As planting operations unfold, selected regions of England, particularly those with lighter soils, have commenced their activities, while Scotland is yet to initiate planting. Delays in planting could potentially impact the timing of the 2024 harvest, raising concerns among industry stakeholders.

Turning to the Ukrainian market, a shortage of quality potatoes has created challenges for wholesale companies and retail chains alike, struggling to meet escalating demand. This scarcity has provided farmers with an opportunity to increase prices for high-quality potatoes, with current shipments commanding 16-23 UAH/kg ($0.42-0.60/kg), marking a significant 14% increase from the previous week.

Driving the price surge is a diminishing supply of high-quality potatoes on Ukrainian farms coupled with surging demand. Even lower-quality products are fetching premium prices in this environment, with the average cost of potatoes in Ukraine now 2.8 times higher than in early March 2023. With the supply crunch exacerbating further, market operators brace for continued price escalations in the foreseeable future.

The outlook for May-July which traditionally marks the end of old season marketing in the UK and the cross over in mid July to Mid August to new season, looks set to see a continued tightening from the supply side. Certain varieties are now in extremely limited supply, that coupled with a lower than normal import availability from the mediterranean export countries, plant health concerns in Egypt and a tightening old crop position in the EU will only compound the current scenario.

It is highly likely that changes will be required to variety and country of origin specifications to ensure we keep the market supplied. We are currently working with customers to secure these variety approvals both to utilise more old season varieties from the EU and to open channels for new season imports. We are actively looking at importing new season potatoes from Spain, both loose skin for the new potato and salad market and set skinned when ready for the chipping sector. Programs from Israel are fixed and more limited than usual.

As we look towards new crops, we’ve made good progress with this season’s planting on lighter soils and free draining Wold land, and these potatoes have planted in better conditions than last season – we now just need some warmth to increase soil temperatures, which are currently below average to get the crop moving. In Cornwall and the West it’s a different story where the ground is still very wet and we are significantly behind on planting, with decisions being taken in some selected areas not to plant at all this season as crop in this area will be too late for its target market, and we have moved the seed to other regions to be planted closer to intended market- albeit recognising that it will be later in the marketing plan.

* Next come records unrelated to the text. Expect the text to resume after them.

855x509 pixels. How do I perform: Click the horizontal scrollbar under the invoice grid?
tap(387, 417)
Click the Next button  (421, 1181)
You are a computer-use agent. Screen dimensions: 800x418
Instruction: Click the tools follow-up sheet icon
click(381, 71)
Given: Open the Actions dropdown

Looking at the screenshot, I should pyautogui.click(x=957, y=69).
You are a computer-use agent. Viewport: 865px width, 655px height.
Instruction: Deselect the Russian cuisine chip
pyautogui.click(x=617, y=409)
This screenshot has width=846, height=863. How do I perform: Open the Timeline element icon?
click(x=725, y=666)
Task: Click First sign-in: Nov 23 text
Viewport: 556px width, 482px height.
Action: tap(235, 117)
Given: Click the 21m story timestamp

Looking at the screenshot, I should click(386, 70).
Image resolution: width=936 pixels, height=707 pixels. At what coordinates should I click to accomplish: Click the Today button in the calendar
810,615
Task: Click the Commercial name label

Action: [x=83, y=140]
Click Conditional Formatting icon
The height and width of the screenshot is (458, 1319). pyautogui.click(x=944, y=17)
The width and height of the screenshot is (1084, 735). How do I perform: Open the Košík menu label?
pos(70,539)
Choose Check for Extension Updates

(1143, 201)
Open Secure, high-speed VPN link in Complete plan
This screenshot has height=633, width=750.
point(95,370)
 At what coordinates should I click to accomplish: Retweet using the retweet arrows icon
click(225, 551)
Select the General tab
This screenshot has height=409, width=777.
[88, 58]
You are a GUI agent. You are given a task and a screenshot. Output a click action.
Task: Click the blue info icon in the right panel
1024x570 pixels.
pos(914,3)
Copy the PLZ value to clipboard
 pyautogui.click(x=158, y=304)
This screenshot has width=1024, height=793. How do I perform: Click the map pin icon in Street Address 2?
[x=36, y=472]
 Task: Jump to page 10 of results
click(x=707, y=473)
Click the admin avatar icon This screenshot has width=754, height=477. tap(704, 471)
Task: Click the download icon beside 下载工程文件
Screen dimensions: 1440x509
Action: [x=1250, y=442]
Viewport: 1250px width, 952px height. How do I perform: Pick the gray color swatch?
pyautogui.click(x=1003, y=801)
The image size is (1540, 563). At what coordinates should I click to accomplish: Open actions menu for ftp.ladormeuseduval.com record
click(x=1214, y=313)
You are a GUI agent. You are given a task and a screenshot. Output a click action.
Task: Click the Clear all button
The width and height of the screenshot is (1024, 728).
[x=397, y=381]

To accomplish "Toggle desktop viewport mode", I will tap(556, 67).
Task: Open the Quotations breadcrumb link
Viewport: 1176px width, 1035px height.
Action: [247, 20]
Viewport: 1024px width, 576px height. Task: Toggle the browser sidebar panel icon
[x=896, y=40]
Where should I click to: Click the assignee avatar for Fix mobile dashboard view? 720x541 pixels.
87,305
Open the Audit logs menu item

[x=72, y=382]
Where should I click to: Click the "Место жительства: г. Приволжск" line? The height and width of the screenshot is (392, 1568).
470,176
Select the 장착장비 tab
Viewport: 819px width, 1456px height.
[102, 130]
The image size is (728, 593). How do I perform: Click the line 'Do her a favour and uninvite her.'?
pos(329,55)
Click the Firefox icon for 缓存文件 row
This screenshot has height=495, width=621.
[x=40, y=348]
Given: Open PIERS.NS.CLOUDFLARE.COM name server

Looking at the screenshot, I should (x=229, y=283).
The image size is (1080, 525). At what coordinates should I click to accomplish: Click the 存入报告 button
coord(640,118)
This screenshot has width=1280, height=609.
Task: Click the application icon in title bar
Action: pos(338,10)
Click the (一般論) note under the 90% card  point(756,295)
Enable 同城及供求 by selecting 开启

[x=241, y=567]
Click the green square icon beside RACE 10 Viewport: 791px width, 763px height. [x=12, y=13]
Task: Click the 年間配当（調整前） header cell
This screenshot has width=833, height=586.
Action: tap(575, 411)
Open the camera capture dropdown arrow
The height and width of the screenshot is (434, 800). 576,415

Heavy soils are still slow to dry and we have had to withdraw from some of our heavy land and move back onto the Wolds, to give the silts more time to dry. At time of writing- Sunday 28th of May we are 45% planted nationally across the AKP portfolio. We woke up to between 15 and 24 mm of rainfall this morning across all of our remaining planting areas which will now need a few dry days before our teams can resume 24 crop planting with the inevitability that a larger than normal percentage of the crop will be planted in May.

On a positive note we continue to keep our customers served, the supply chain and our partnerships are resilient and we are working together to make the best of a really difficult situation. We are harvesting and salvaging some of last year’s crop in both South and North Lincolnshire and recovering between 7 and 10 tonnes per acre (50%) which is just viable versus the cost in the current market.